I feel so pretentious after writing that, I think I just might have to go and wash myself.
Heh.
Ohhh, Earl Scruggs. How I love you.
I should say that naturalism is a currently unreachable, or currently unreached, ideal, not “unreachable.” We may very well be able to actually replace people’s sensory input in the future, give ‘em an artificially generated life to live…
I’m a huge bluegrass fan as well. Bill Monroe is a god.
God, yes! Bluegrass is wonderful. It’s got this weird parallel to shredtastic, showy cheeseball metal that I really love, and also a klezmer-ish play with inflection and tone that’s just great.
Also, it enables me to get legitimately peeved when people claim to hate all country music, which is apparently shocking and not allowed because I’m supposed to be punx rawk, and punx rawkerzzz can’t like banjo. We can like R. Crumb, and R. Crumb can like banjo, but we ourselves can’t like banjo. It’s not allowed.
Bluegrass and metal are akin. There is no doubt.
You may be hanging with the wrong punks though. Country/folk has tons of cred. If it’s good enough for Dylan, etc. etc. People like Neko Case are indie rock darlings.
Right on!
Oh, I don’t mean that punks actually dislike country or folk. All hail Utah Phillips! I just mean that people outside of punk and anarch@ have this weird polarized image of punk, which is supposed to be inherently radikul, and country/folk or roots music (esp. country), which is supposed to be inherently conservative. Never mind, you know, that Lee Ving from FEAR is a huge racist and Johnny Cash hated prisons and wrote songs about the oppression of Native people. I guess folk gets a gentler rap, because it’s associated with union songs and Bob Dylan, but country gets trashed so hard! You’d think the entire country canon was composed of unironic renditions of Okie From Muskogee.

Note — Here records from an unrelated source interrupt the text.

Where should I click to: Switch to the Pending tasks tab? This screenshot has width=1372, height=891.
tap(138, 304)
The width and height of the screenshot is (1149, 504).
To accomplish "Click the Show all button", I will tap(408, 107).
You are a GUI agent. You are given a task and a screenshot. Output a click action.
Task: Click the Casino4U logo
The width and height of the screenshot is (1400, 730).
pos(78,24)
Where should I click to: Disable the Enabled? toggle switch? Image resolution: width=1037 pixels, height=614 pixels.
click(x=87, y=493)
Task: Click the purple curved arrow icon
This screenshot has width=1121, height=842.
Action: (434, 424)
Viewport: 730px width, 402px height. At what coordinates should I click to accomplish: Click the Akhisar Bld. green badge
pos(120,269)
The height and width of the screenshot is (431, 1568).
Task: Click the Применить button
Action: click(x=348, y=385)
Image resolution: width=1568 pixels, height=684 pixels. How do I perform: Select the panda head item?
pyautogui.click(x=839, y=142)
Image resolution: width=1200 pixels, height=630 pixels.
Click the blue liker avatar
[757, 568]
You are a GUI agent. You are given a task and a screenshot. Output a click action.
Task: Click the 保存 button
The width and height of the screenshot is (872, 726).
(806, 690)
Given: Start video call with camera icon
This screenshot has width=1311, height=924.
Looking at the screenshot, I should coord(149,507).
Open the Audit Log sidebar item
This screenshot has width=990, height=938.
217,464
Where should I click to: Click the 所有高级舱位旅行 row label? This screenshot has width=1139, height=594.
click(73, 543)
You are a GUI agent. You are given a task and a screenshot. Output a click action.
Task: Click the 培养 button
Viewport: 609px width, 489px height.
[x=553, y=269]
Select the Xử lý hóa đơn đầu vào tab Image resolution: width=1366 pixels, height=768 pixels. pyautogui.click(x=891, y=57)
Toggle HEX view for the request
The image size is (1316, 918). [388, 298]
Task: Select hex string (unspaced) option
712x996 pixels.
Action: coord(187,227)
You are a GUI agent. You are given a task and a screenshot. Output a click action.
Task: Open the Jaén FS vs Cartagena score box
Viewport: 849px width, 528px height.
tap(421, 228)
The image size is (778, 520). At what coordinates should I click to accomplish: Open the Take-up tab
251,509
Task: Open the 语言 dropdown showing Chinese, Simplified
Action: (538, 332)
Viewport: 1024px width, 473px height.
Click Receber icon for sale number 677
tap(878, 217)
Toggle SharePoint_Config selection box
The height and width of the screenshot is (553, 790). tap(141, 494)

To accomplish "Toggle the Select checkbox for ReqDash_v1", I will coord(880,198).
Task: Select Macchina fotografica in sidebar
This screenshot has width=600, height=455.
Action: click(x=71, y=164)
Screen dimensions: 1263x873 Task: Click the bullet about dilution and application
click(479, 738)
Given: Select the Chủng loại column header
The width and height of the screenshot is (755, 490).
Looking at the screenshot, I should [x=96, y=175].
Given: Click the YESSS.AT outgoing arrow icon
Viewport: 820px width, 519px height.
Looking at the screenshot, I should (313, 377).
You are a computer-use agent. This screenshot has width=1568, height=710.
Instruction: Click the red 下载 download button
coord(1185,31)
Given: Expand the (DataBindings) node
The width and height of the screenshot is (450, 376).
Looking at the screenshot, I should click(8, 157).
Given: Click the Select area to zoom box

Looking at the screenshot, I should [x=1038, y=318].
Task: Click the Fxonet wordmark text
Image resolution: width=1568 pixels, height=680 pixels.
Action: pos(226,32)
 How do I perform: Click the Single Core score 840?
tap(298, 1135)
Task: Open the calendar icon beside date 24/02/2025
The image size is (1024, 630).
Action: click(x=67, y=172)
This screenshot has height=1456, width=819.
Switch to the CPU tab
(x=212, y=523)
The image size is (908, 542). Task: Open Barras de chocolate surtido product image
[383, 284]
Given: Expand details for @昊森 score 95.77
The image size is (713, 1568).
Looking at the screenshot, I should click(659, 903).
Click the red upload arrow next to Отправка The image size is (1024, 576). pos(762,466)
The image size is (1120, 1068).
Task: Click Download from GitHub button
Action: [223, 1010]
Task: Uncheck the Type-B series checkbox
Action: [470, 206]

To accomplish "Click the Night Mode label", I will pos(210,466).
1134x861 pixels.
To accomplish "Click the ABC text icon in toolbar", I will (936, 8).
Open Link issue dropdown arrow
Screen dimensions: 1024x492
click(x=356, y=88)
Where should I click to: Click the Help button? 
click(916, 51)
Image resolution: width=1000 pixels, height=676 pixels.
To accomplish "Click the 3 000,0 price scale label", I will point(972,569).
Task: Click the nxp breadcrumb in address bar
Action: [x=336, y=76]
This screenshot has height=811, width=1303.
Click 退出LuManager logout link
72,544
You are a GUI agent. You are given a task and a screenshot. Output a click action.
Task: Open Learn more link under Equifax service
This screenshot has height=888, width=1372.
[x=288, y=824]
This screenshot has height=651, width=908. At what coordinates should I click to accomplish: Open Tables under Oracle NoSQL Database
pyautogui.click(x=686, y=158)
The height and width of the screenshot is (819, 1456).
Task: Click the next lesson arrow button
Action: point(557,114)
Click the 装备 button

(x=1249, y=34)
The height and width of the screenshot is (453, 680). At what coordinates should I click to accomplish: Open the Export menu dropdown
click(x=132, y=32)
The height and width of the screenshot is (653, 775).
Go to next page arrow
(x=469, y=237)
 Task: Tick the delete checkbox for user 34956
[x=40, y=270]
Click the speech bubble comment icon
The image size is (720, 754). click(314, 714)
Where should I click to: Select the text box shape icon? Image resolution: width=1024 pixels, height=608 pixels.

But yeah, no, the punks around here love to sit around with banged-up acoustic guitars and play riot folk and old Wobbly songs. No doubt.
Johnny Cash was a weirdo, bless him. He was totally into the folk scene and very probably a big old Democrat.
Merle Haggard is adored by hipsters too, though, yeah, his politics are not democrat. But he has politics, which is something that country and punk have in common….
Wellll. Despite G.I.S.M.’s announcement that “punks is hippies” and some hipsters’ fondness for Crass paraphernalia, there really, really are differences between the different subcultural groupings. That, and no self-respecting punk would be caught dead registering as a Democrat. I mean, you know, those liberals with their impossible ideals and their naive political visions and protest marches… Wouldn’t want to be associated with ‘em.
right on, Anja!
This all reminds me of how much I want to ruminate more about the Futurists and Vorticists being fascist abstract artists.
Thanks for the high school art teacher props, Anja! I am one of those.